JB: Hotel Ritz Paris has been closed for renovations since 2012. What have you been up to for the past 4 years?
CPF: I’ve created a program with Air France called, ‘Cocktails in the Sky’ and I present my signature cocktails to the First and Business Class passengers ; it’s great fun to talk with the travelers and crew on board and an opportunity to see the world. Since I am interested in motivating young bartenders, I am also President of the jury of Meilleur Apprenti de Francebartenders.
The graduates of this prestigious school eventually earn a university degree in this noble profession.
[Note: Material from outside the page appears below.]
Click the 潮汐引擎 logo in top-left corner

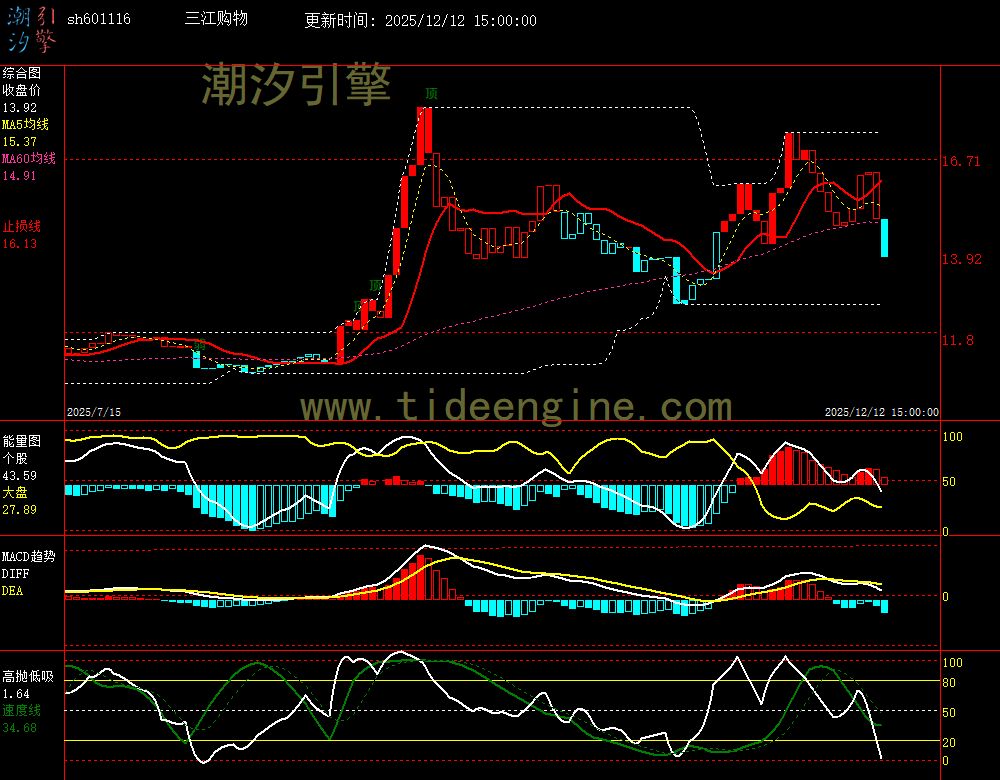(x=30, y=27)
I am also constantly traveling since I like to discover and make sure I am utilizing the best, authentic ingredients in my cocktails. I just spent time at a monastery with the Carthusian Monks since they produce the best chartreuse.
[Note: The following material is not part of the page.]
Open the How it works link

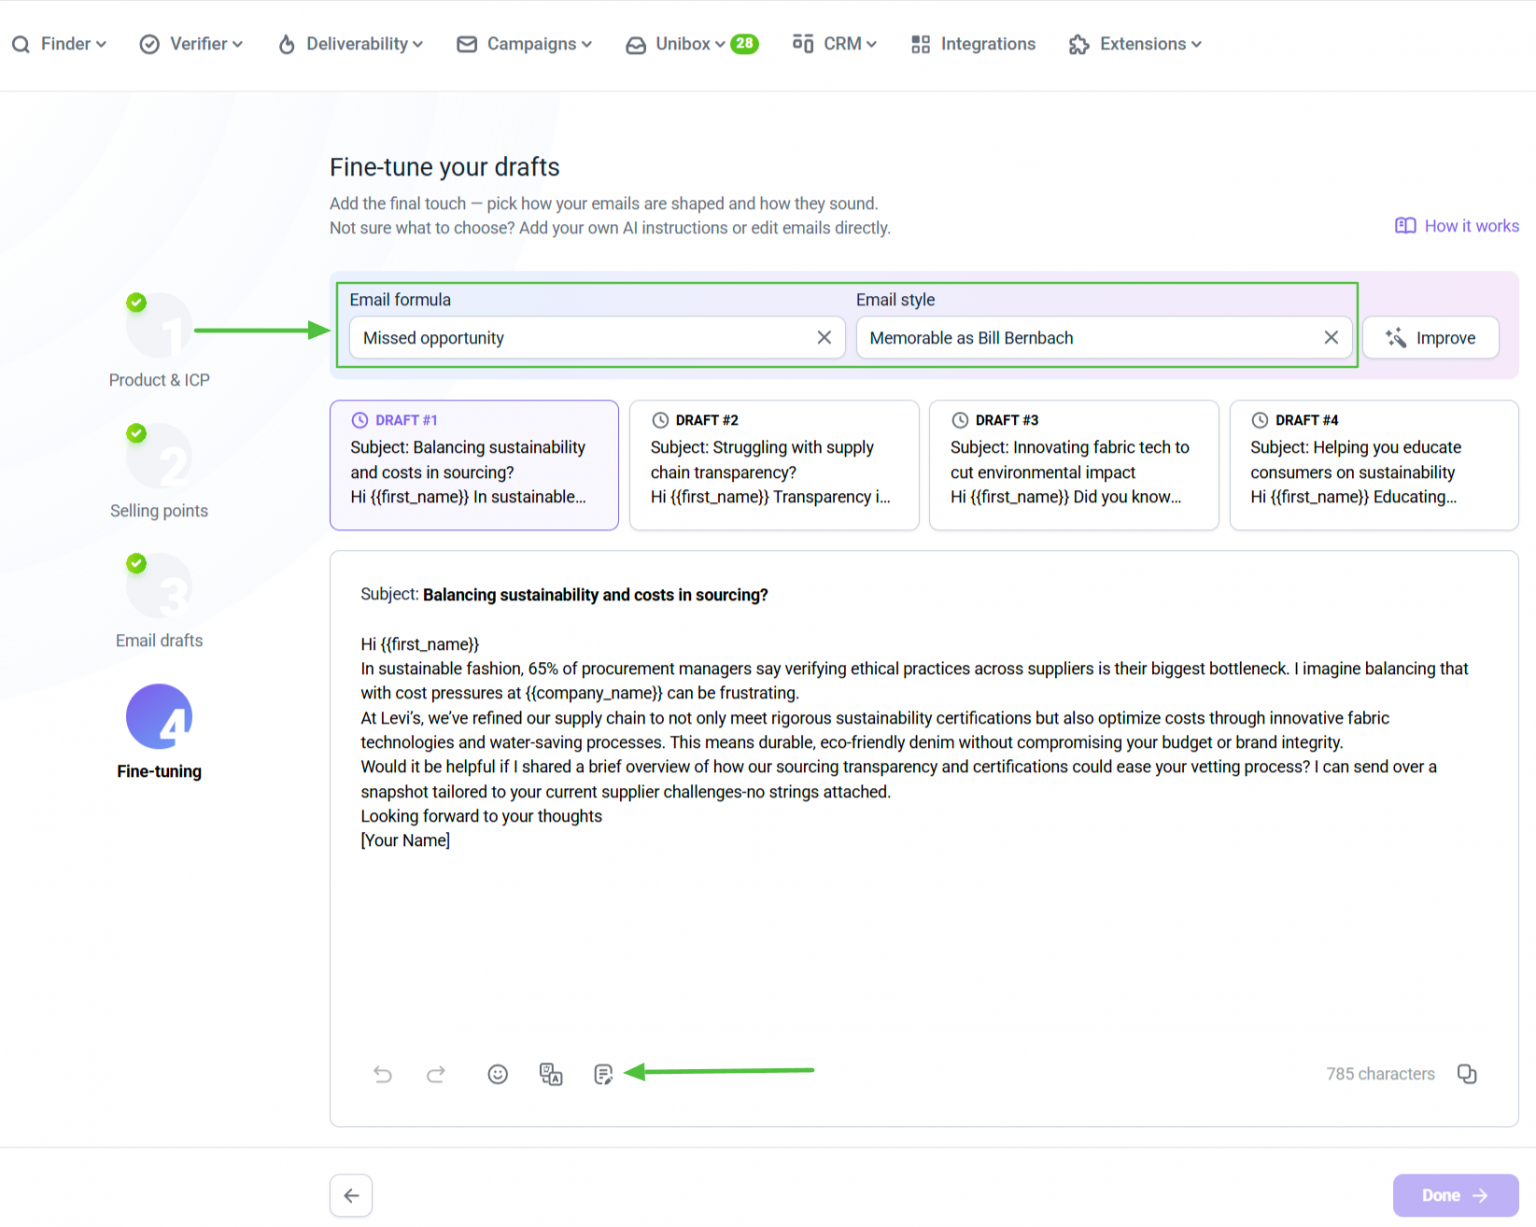pos(1457,226)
JB: When the Ritz opens this month, will there be any noticeable changes or enhancements to the Hemingway Bar?
CPF: The Hemingway is still considered an iconic cocktail bar so we are not veering too far away from tradition, however, I am now introducing the ‘hemburger’, my Parisian version of the American sliders.
JB: I last interviewed you in April 2004 and the star high-end cocktail at the Hemingway Bar was the ‘Ritz Sidecar’ made with Vintage 1830 Champagne cognac. It was 420 Euro then (approx. $500 in 2004) and there were at least 5 sold per week. What is the price now?
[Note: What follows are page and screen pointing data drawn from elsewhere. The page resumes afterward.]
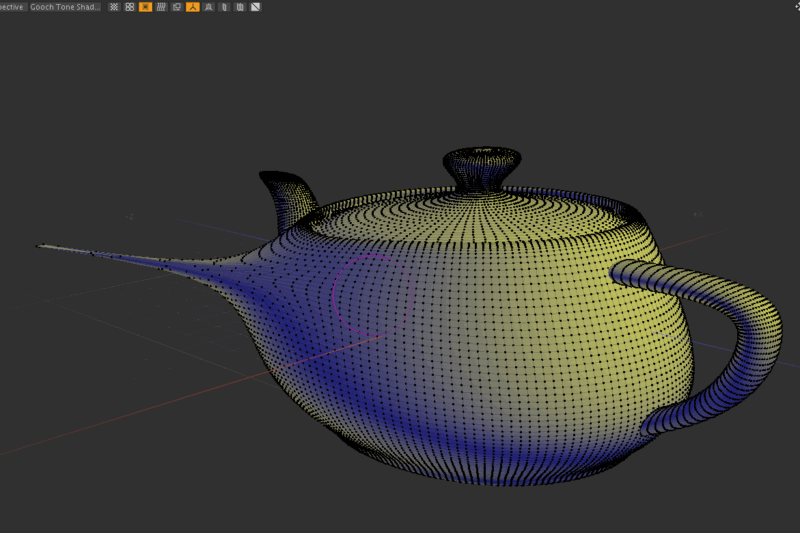
Task: Click the double vertical panel icon
Action: tap(239, 6)
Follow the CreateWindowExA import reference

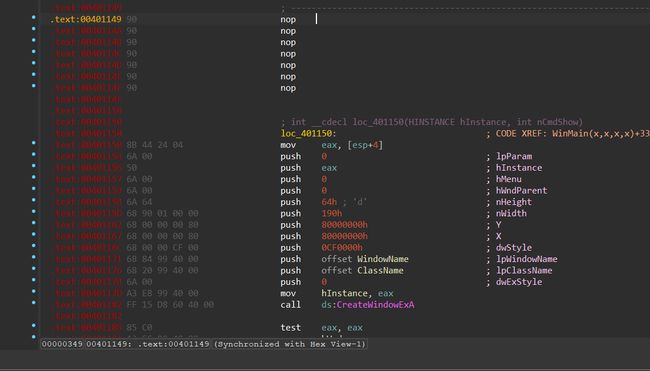coord(375,305)
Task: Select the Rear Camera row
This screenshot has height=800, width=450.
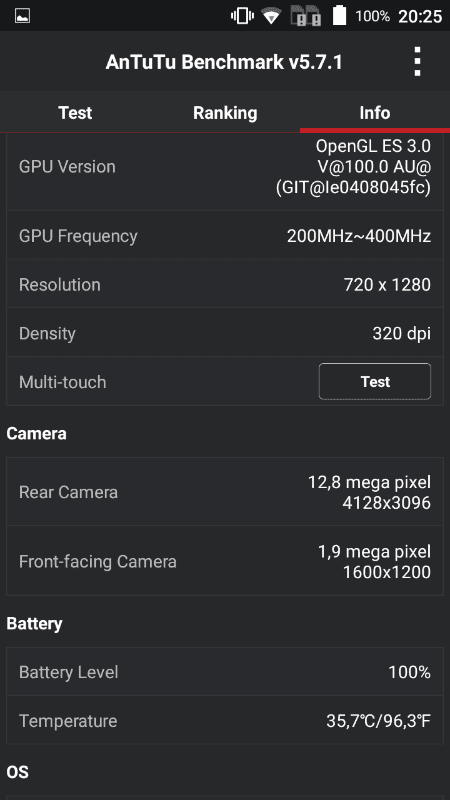Action: pyautogui.click(x=225, y=492)
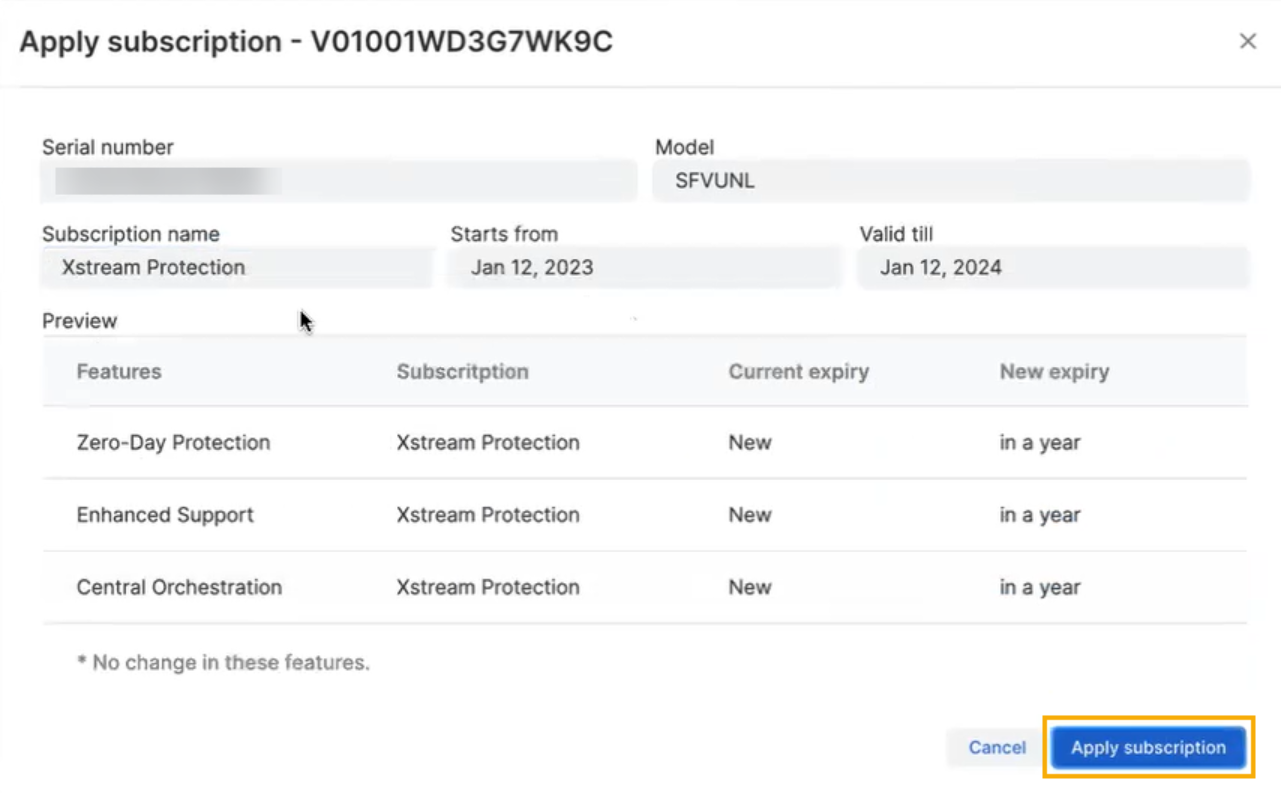Select the Central Orchestration row
Viewport: 1281px width, 793px height.
pyautogui.click(x=179, y=587)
CPF: It’s not about the price-what makes the ‘Ritz Sidecar’ so special is it is still made with the Vintage 1830 Champagne cognac! In 1923, Frank Meier, the charismatic bartender at the Ritz, created and introduced this cocktail and the ingredients, the tradition and the passion are in every ‘Ritz Sidecar’ we mix! Interestingly enough, right before the Ritz closed for the renovation in 2012, a gentleman ordered 6 Ritz Sidecars at 1500 Euro each.
JB: Over a decade ago, your clients loved the ‘Benderitter’named after Brigitte Benderitter, the PR Director of the French Publishing house, De Chene. It was made with champagne, ‘Essence of Ginger’ and garnished with a medallion of kumquat. Which cocktails are most requested?
CPF: If you get a cocktail named after you then you become immortal so it is an extreme honor. Years ago, two sisters used to come in quite often with their boyfriends. The Bond sisters each wanted a cocktail named after them and it would not have been politically correct to choose one sister over the other so I created a cocktail called, ‘Miss Bonde‘ (added the e to make it plural) to pay tribute to both of them. It is still one of the most popular cocktails and the people that order them are usually confident, independent and have a certain joie de vivre…
JB: In New York, microbreweries are currently a big trend. Since you are a trendsetter in your own right, what current trends most interest you and your team? What do you expect the next trend to be?
CPF: I have always tried to be on the cutting edge. Twenty two years ago, I was serving raspberry vodka. The Hemingway was the first bar in France to use frozen glasses (American bartenders were doing this much longer) and we were actually the first cocktail bar in the world to serve cucumber water to our patrons. Now, I present my guests with a variety of tomatoes on a silver tray so they can choose which tomatoes go into their ‘Hemingway Bloody Mary’. Instead of celery salt, I use fresh celery and radish. I have always been using the freshest, most natural ingredients in my garden- to- drink cocktails. I have a few new cocktails that will appear on the new menu when we reopen-I hope you don’t mind if I can’t share them with you, but I want it to be a surprise.
JB: Many chefs don’t like to deviate from their signature dishes. Where do you draw the line when making changes to our signature cocktails?
CPF: We make people whatever they want because we want the Hemingway to feel like their home. We are also genuine and try to be engaging and sincere. Many times patrons don’t know what they want to drink, but, after speaking with them, we can usually make a cocktail that suits their personality.
JB: What are some of your favorite bars in Paris at the moment?
CPF: I like the bar at the fairly new Maison Souget Hotelopposite the Moulin Rouge. The bar is similar to a boudoir and, Clara, the young, female bartender, is very creative. I also like to go to the Moonshiner which is in back of a pizzeria. It is a low-key, friendly bar and you can just relax and be yourself.
JB: Do you have any stories about famous people you can share?
CPF: Many years ago, Sharon Stone was staying at the Ritz and, when she called for a cocktail, I brought it up to her room, but her body guards answered the door. Since I thought I should deliver it to her personally, I told the 2 gentleman that there was a specific procedure to mixing the drink so they had me present it to her. When I walked in, she was standing in the middle of the room all in black. Her beauty was so mesmerizing that I could all but give her the cocktail, bow and leave.